BEGIN INFORMATION SHOWN
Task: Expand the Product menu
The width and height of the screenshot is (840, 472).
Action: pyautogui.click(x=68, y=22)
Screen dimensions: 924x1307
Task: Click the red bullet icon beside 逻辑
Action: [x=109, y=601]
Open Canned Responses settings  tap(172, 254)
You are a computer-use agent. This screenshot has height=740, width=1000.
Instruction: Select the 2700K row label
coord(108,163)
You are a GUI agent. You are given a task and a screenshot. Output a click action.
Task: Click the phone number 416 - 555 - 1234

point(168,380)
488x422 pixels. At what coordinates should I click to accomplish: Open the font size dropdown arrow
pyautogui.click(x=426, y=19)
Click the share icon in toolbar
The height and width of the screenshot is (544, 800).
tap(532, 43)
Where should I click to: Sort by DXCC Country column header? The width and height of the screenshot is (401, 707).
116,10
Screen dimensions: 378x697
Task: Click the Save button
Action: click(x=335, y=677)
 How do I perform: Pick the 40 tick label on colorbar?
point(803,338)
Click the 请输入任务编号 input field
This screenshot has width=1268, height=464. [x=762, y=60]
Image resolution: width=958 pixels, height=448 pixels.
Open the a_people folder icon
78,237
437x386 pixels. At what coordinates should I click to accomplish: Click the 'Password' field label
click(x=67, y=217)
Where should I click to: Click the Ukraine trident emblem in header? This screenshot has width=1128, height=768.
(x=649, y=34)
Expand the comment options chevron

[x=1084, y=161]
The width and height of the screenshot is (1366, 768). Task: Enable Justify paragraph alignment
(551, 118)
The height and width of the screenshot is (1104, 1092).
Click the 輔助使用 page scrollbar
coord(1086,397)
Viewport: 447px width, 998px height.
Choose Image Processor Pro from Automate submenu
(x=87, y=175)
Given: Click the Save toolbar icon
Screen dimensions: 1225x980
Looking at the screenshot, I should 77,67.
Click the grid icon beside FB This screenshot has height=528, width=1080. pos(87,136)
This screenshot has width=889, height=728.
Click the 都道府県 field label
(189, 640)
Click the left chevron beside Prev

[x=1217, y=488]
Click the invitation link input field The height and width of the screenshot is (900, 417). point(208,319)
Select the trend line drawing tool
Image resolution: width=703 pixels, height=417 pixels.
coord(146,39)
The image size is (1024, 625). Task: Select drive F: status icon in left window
END INFORMATION SHOWN
> _YOUR GOAL_
Taking the line with "The width and height of the screenshot is (840, 472)." as the first and the line with "Click the grid" as the last, retype that stretch of the data above exactly, with no other lines.

> _TASK ANSWER_
The width and height of the screenshot is (840, 472).
Action: pyautogui.click(x=68, y=22)
Screen dimensions: 924x1307
Task: Click the red bullet icon beside 逻辑
Action: [x=109, y=601]
Open Canned Responses settings  tap(172, 254)
You are a computer-use agent. This screenshot has height=740, width=1000.
Instruction: Select the 2700K row label
coord(108,163)
You are a GUI agent. You are given a task and a screenshot. Output a click action.
Task: Click the phone number 416 - 555 - 1234

point(168,380)
488x422 pixels. At what coordinates should I click to accomplish: Open the font size dropdown arrow
pyautogui.click(x=426, y=19)
Click the share icon in toolbar
The height and width of the screenshot is (544, 800).
tap(532, 43)
Where should I click to: Sort by DXCC Country column header? The width and height of the screenshot is (401, 707).
116,10
Screen dimensions: 378x697
Task: Click the Save button
Action: click(x=335, y=677)
 How do I perform: Pick the 40 tick label on colorbar?
point(803,338)
Click the 请输入任务编号 input field
This screenshot has width=1268, height=464. [x=762, y=60]
Image resolution: width=958 pixels, height=448 pixels.
Open the a_people folder icon
78,237
437x386 pixels. At what coordinates should I click to accomplish: Click the 'Password' field label
click(x=67, y=217)
Where should I click to: Click the Ukraine trident emblem in header? This screenshot has width=1128, height=768.
(x=649, y=34)
Expand the comment options chevron

[x=1084, y=161]
The width and height of the screenshot is (1366, 768). Task: Enable Justify paragraph alignment
(551, 118)
The height and width of the screenshot is (1104, 1092).
Click the 輔助使用 page scrollbar
coord(1086,397)
Viewport: 447px width, 998px height.
Choose Image Processor Pro from Automate submenu
(x=87, y=175)
Given: Click the Save toolbar icon
Screen dimensions: 1225x980
Looking at the screenshot, I should 77,67.
Click the grid icon beside FB This screenshot has height=528, width=1080. pos(87,136)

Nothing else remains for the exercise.